Day 1: Select the last line from a book chosen at random.
I select my “last line” from Tolkien’s The Hobbit.
“Then the prophecies of the old songs have turned out to be true, after a fashion!” said Bilbo.
“Of course!” said Gandalf. “And why should not they prove true? Surely you don’t disbelieve the prophecies, because you had a hand in bringing them about yourself? You don’t really suppose, do you, that all your adventures and escapes were managed by mere luck, just for your sole benefit? You are a very fine person, Mr. Baggins, and I am very fond of you; but you are only quite a little fellow in a wide world after all!”
“Thank goodness!” said Bilbo laughing, and handed him the tobacco-jar.
Recently my thoughts linger on a sentiment similar to Gandalf’s. Destiny, fate, a plan, a purpose – I ask, how can they exist or how do they exist? Especially since human lives are so deeply connected, I want to know… how can a cohesive birds-eye view of human fate exist along with the fate of an individual’s life?
If fate or destiny, or whatever, does guide our lives, our experience with this power is through the actions of the people around us.
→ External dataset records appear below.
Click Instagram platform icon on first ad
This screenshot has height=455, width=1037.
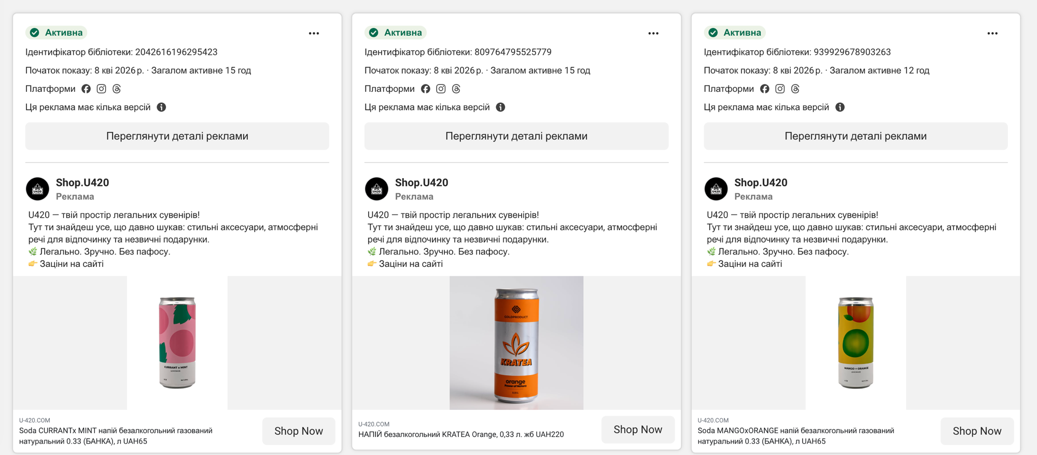tap(102, 89)
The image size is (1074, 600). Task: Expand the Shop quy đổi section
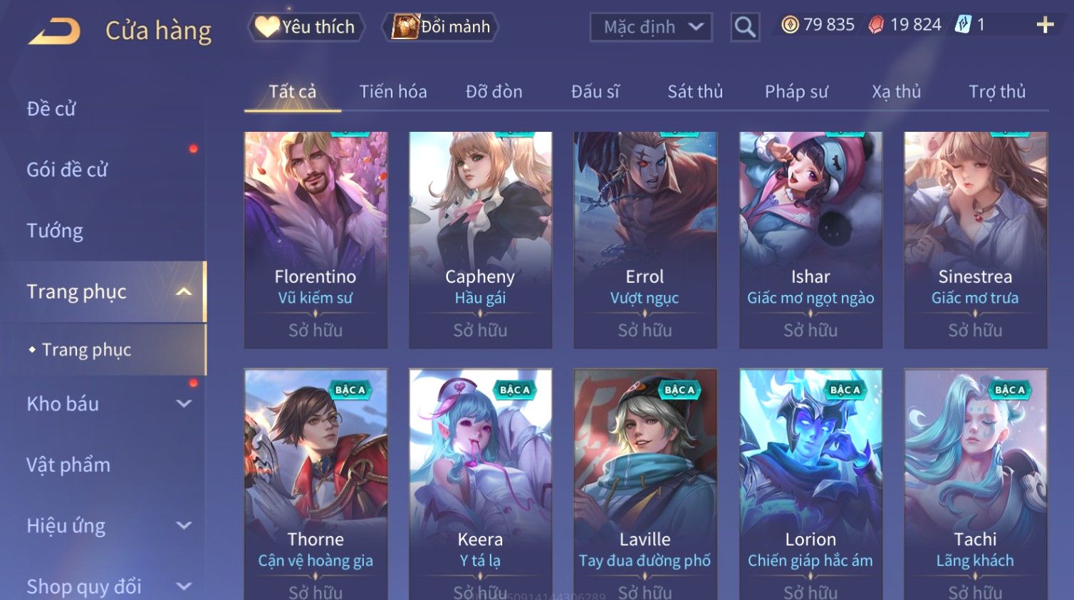(184, 586)
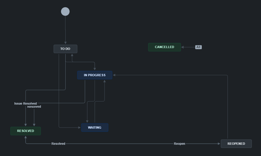Click arrowhead pointing down into TO DO

click(x=65, y=43)
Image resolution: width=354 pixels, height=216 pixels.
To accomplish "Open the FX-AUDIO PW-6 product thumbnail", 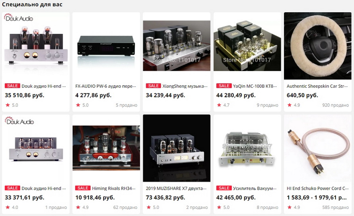I will pyautogui.click(x=106, y=46).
I am a small part of many people’s experiences.
So each decision I make, no matter how tiny, affects everyone else.
I surprise myself.
Before, as I thought about the effect of personal choices on humanity as a whole, the complexity would have proven to me the nonexistence of fate. But, like Gandalf tells Bilbo, all our “adventures and escapes” are not “luck.” I no longer think life is so random.
My path is interwoven with the paths of others – either for symbiotic benefit or parasitic abuse (fate seems entirely amoral).
My successes are not for my “sole benefit.” My personal achievement is not the realm of fate. Fate is macro. It is the relationship of small choices to a larger whole.
Fate adapts with each decision. It does not bind or predetermine. It connects each individual to each other, placing them in the larger picture.
My personal life may not have a destiny. But I am contributing to a greater destiny.
Tiny does not mean insignificant. Also, I am aware of my smallness and my need for humility. I am only a little woman in a “wide world after all.”
It is not all up to me.
Source: Tolkien, J.R.R. The Hobbit.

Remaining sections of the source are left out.